Finally, Iowa’s defensive line has been as stout as expected coming into the season. While the Hawkeyes have not generated many sacks this year, the pass rush has improved as the season has progressed, and the front four has done an excellent job corralling opposing running backs. Even without Noah Shannon, defensive tackles Logan Lee and Yahya Black have been stout in the interior. Between Iowa’s starters and its backups Aaron Graves and Jermiah Pittman, the Hawkeyes have had sufficient depth to keep Anterio Thompson, an athletic freak who has blocked two punts already this season, from playing meaningful snaps at the position. Meanwhile, defensive ends Joe Evans and Deontae Craig have developed from pass rush specialists into well-rounded edge players who can funnel ballcarriers into the teeth of the defense as effectively as they can harass opposing quarterbacks behind the line. Finally, Ethan Hurkett has emerged as versatile weapon who can move around the defensive line and would likely be a starter for most Power Five teams in the nation. Should Shannon’s NCAA-imposed gambling suspension ever be lifted, this unit could go from good to elite.

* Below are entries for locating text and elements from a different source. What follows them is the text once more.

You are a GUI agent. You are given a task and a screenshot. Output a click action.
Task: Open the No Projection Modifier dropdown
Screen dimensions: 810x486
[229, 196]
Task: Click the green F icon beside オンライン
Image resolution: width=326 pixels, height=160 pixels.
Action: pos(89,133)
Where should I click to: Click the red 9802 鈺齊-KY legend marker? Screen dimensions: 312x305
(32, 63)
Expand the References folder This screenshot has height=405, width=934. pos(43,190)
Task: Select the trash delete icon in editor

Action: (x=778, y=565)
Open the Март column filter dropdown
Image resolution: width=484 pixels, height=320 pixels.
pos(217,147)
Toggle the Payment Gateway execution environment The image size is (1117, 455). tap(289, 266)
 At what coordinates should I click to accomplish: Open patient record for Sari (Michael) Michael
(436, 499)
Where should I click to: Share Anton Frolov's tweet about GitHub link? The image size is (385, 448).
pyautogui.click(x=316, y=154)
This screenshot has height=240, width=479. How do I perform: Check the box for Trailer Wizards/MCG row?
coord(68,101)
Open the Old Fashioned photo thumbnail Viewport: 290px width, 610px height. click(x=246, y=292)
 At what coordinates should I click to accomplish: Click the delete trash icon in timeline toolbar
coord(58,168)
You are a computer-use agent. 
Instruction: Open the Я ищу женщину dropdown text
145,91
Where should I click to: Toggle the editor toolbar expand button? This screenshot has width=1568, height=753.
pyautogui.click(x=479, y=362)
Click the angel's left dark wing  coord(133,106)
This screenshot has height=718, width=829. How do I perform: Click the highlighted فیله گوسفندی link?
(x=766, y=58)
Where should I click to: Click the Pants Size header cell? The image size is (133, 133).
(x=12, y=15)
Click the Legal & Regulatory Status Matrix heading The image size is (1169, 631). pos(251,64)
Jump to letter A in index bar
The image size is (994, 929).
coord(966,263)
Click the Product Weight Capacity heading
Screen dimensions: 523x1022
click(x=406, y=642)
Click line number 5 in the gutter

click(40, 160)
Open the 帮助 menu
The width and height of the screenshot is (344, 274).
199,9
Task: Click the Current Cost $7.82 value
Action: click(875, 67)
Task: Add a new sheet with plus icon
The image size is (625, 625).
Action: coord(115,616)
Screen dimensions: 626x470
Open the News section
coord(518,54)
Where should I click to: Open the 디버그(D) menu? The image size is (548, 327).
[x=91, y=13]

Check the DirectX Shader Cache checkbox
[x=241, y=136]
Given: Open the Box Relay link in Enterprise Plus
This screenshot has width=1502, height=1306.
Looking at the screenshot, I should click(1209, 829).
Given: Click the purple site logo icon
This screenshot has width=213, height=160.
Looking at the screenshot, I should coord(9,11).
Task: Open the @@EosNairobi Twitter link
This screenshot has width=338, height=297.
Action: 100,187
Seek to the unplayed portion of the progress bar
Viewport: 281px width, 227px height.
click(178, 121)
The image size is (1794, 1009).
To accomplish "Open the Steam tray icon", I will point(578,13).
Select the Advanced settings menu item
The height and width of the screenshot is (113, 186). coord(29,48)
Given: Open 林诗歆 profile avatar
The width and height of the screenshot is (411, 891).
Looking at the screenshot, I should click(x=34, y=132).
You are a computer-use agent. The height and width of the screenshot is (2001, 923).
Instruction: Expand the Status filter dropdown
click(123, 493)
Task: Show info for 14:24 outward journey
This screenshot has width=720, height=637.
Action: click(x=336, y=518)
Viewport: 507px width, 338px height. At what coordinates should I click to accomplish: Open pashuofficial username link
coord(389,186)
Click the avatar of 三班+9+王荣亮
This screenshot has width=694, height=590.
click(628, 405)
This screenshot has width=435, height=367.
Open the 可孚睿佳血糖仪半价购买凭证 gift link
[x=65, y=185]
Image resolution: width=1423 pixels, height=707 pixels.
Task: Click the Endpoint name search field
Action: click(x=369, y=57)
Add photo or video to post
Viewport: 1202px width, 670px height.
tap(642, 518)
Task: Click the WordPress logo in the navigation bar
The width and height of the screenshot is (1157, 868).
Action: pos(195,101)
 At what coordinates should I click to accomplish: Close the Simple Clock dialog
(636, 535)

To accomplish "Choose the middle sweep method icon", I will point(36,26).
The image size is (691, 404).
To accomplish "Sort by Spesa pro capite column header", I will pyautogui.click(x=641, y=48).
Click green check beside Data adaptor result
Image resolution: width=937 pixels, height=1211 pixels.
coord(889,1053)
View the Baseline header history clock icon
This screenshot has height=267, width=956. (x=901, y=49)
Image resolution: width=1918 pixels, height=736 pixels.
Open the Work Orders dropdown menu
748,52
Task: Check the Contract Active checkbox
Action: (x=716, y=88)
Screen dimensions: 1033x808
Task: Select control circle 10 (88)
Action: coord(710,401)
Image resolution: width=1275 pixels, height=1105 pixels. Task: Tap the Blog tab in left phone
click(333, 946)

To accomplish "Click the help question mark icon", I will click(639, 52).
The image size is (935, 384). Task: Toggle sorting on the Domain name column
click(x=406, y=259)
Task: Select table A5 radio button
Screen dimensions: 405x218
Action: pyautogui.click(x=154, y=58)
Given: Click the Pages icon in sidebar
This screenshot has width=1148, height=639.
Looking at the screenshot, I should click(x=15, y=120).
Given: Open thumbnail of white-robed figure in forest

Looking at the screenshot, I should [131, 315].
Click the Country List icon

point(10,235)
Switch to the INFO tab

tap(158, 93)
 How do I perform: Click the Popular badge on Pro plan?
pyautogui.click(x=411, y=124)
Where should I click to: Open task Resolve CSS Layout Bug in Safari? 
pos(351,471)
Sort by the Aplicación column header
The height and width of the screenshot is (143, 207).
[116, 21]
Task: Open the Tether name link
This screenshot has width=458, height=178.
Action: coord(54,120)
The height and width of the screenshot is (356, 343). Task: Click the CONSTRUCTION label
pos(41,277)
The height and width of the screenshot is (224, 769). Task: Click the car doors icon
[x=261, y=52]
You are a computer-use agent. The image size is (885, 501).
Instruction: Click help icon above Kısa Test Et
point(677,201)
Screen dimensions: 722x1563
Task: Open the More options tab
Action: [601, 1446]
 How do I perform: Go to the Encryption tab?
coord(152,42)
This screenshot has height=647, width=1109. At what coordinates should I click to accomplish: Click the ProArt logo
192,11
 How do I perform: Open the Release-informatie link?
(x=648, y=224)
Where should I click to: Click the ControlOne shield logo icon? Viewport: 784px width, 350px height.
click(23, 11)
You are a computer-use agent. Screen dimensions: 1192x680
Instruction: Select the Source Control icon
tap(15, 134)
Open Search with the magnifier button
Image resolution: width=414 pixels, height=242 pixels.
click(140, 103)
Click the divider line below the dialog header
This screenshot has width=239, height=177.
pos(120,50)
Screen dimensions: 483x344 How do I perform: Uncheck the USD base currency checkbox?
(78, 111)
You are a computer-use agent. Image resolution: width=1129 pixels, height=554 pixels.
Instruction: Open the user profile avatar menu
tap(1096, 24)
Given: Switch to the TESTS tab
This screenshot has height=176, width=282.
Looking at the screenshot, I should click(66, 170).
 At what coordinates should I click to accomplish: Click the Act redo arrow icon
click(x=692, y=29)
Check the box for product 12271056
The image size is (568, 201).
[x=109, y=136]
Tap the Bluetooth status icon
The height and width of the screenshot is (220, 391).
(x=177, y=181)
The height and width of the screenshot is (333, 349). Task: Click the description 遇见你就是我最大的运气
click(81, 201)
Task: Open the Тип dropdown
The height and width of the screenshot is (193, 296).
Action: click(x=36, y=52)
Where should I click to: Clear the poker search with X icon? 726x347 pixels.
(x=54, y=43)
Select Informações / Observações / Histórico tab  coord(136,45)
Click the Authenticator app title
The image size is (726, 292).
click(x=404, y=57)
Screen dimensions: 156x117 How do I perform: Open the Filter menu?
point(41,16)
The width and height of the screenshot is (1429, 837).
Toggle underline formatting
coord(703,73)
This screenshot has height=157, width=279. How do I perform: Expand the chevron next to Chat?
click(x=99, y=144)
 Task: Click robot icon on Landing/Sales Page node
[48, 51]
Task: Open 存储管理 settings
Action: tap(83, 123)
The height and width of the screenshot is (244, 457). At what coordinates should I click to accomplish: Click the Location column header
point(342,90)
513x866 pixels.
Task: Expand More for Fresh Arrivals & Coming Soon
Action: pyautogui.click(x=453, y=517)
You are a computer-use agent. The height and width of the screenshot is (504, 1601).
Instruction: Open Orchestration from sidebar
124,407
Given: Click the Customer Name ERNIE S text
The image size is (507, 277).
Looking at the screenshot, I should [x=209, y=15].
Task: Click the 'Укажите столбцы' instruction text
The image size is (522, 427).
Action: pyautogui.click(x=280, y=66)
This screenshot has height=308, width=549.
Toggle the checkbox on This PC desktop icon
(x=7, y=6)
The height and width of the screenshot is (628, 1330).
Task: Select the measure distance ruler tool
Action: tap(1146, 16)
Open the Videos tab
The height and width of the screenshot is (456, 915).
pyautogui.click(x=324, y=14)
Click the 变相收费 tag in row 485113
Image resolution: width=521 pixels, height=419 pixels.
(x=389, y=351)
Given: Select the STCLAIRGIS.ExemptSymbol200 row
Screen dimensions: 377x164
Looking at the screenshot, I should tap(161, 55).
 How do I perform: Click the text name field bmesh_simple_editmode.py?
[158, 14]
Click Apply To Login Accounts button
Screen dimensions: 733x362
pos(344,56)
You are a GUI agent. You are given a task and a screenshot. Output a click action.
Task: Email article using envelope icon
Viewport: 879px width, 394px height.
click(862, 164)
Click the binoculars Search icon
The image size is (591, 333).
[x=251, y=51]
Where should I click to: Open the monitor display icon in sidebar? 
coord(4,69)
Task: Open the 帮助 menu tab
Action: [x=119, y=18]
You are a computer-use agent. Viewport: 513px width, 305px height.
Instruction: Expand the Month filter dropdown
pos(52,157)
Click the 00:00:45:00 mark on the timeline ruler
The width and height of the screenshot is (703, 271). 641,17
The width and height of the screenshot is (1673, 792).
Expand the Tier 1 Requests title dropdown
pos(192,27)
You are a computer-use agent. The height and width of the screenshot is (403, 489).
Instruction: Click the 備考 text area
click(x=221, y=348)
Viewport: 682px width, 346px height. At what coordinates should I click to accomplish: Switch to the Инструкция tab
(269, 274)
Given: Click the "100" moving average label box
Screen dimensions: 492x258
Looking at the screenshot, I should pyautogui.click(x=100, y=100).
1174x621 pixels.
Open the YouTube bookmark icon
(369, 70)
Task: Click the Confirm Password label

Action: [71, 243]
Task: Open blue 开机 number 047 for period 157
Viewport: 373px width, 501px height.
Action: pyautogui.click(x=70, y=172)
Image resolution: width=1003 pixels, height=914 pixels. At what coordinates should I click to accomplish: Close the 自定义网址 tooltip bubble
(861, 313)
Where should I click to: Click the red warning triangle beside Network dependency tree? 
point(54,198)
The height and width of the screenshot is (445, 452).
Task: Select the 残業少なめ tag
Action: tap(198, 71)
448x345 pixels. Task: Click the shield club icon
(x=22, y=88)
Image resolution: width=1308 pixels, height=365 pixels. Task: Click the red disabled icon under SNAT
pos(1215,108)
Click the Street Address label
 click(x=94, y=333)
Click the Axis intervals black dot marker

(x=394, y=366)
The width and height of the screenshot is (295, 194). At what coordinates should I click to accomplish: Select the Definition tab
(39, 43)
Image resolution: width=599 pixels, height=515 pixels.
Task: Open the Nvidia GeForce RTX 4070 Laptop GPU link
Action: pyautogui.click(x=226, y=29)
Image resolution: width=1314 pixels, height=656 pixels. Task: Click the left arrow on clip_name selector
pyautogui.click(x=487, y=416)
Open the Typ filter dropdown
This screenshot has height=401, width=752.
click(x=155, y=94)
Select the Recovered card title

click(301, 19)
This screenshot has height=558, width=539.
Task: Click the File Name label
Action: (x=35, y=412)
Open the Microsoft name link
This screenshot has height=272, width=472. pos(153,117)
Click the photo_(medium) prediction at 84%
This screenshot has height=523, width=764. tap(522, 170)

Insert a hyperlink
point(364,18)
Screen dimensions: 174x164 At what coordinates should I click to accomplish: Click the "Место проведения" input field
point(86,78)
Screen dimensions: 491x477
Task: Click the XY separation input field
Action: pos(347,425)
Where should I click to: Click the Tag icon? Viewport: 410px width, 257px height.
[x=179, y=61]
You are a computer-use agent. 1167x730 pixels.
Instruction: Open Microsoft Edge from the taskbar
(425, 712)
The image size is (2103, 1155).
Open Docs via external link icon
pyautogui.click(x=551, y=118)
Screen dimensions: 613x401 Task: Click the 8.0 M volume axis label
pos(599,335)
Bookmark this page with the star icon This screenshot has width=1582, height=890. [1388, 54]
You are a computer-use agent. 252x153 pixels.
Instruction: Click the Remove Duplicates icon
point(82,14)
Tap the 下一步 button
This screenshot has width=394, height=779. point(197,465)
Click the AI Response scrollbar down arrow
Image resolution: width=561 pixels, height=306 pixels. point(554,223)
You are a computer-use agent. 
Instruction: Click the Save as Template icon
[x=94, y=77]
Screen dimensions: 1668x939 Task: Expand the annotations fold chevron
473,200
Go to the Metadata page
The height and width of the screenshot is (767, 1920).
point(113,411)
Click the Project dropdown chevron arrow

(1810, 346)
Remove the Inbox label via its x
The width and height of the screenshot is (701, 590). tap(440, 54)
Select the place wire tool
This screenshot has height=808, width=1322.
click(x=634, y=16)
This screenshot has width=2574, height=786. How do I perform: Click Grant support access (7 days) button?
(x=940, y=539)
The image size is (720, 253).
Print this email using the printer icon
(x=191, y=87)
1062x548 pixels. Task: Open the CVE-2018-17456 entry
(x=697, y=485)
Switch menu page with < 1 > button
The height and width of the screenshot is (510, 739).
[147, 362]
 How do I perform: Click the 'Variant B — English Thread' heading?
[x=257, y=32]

While Iowa’s offense is not likely to get much better before season’s end, the continued strength of the defense despite the loss of several star players to the NFL last season has been enough to propel yet another successful campaign for Kirk Ferentz and his program. If Iowa manages to win the West, Hawkeye fans will know which side of the ball to thank. Phil Parker’s strength of elite defenses might eventually run its course, but 2023 certainly is not the year.